• Your goal
Print exactly the line with "Image resolution: width=1024" and every line after it, through the final line of the material below.

• Extracted entries
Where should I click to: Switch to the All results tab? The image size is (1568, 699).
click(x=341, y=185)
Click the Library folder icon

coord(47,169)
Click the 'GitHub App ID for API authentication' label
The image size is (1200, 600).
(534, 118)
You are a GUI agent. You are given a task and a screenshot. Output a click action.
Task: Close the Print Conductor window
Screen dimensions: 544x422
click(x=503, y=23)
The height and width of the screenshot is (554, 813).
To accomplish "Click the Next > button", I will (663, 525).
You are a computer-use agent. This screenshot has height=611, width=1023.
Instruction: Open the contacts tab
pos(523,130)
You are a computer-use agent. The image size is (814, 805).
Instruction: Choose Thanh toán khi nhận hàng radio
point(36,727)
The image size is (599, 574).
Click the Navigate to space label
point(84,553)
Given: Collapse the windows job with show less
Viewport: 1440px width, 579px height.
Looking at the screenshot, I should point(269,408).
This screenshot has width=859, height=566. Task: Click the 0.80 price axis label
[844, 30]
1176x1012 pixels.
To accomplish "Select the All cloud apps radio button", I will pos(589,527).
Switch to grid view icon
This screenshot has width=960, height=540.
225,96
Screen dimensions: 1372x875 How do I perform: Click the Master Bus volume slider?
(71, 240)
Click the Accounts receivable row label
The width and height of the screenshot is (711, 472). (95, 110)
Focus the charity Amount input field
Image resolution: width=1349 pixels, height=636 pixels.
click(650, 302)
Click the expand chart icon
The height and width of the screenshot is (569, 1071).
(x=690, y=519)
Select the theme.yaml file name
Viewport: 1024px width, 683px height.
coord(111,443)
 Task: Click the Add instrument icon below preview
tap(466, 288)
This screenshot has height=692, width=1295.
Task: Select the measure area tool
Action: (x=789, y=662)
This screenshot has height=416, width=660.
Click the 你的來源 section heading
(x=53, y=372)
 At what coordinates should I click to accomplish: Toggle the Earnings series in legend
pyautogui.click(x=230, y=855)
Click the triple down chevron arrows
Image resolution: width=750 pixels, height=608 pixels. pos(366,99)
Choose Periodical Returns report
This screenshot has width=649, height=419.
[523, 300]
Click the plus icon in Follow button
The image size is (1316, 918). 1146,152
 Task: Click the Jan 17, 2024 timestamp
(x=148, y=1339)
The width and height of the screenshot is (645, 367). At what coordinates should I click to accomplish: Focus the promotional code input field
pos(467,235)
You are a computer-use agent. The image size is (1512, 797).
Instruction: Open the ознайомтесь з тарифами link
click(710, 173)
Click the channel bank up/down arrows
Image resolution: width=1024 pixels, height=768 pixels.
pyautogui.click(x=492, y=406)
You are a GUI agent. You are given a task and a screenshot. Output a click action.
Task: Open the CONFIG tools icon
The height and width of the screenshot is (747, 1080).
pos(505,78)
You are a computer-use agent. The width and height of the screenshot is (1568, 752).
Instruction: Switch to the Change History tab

• Solution to this exercise
Image resolution: width=1024 pixels, height=768 pixels.
pyautogui.click(x=492, y=406)
You are a GUI agent. You are given a task and a screenshot. Output a click action.
Task: Open the CONFIG tools icon
The height and width of the screenshot is (747, 1080).
pos(505,78)
You are a computer-use agent. The width and height of the screenshot is (1568, 752).
Instruction: Switch to the Change History tab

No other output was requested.